Working with Large Models

The size of ONNX models can vary greatly depending on the complexity of the model and the number of parameters. They can be as small as a few KBs or as large as several GBs. While ONNX Runtime Web is designed to run all models in the browser, there are some considerations to keep in mind when working with large models.

Contents

Platform restrictions

There are some platform restrictions that you should be aware of when working with large models in the browser:

Maximum size of ArrayBuffer

Although there is no hard limit on the size of an ArrayBuffer in JavaScript, each browser has its own limitations. For example, the maximum size of an ArrayBuffer in Chrome is 0x7fe00000 bytes (around 2GB). Be careful when using the fetch API to load large models, as it may fail if you call response.arrayBuffer() on a large file.

ONNX Runtime Web creates array buffers > 2GB by using new WebAssembly.Memory() to bypass this limitation.

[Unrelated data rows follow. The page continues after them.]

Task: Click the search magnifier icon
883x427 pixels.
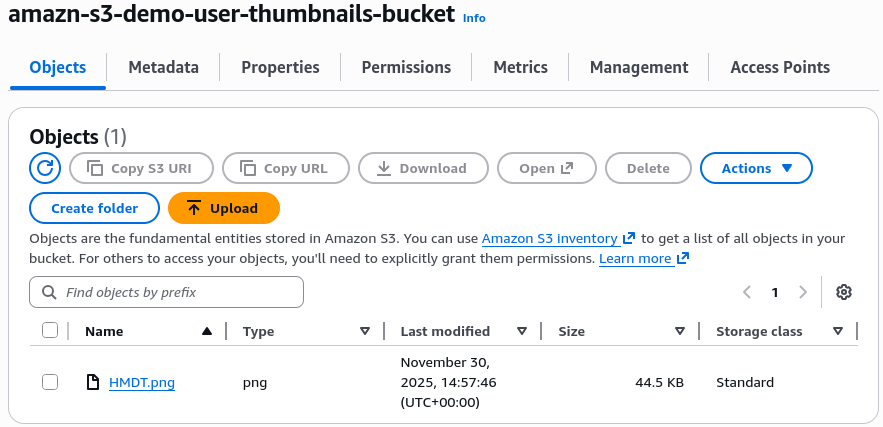Action: click(x=48, y=292)
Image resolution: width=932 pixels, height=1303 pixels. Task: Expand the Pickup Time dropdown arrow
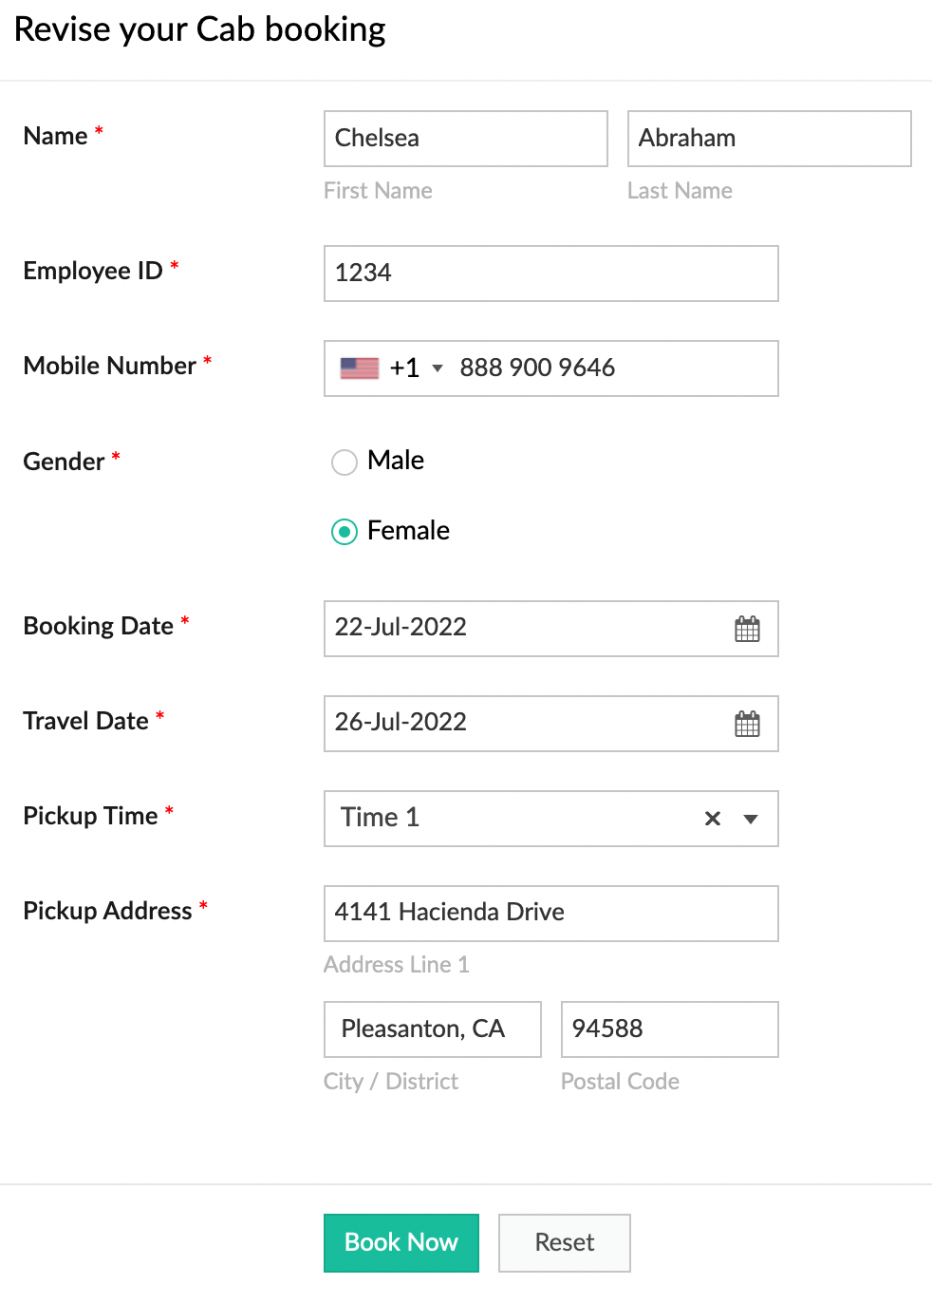751,819
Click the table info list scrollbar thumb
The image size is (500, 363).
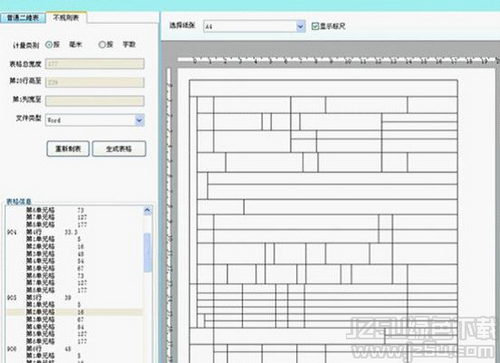click(147, 253)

However, an ArrayBuffer instance created by new WebAssembly.Memory() is not transferable, so it cannot work with the Proxy feature.

Protobuf file size limit

The ONNX model is serialized in the protobuf format. The maximum size of a protobuf file is 2GB. If an ONNX model is larger than 2GB, it’s usually generated with external data. See External Data for more details.

WebAssembly memory limit

WebAssembly has a memory limit of 4GB. This is the maximum amount of memory that a WebAssembly module can access because of the 32-bit addressing. Currently, there is no way for ONNX Runtime Web to run models larger than 4GB. We may support it in the future either by using WASM64 or by using direct GPU weight loading.

Cache the model

To avoid loading the model every time the page is refreshed, you can cache the model by using the Cache API or Origin private file system. This way, the model can be loaded from the cache instead of being fetched from the server every time.

See Cache API and Origin private file system for more details.

External Data

When you work with an large ONNX model, it is usually generated with external data. Because of the protobuf file size limit, ONNX models larger than 2GB have to work with external data. The external data is one or more separate file(s) and it’s usually generated by an ONNX exporter. The external data is usually put in the same directory as the ONNX model file.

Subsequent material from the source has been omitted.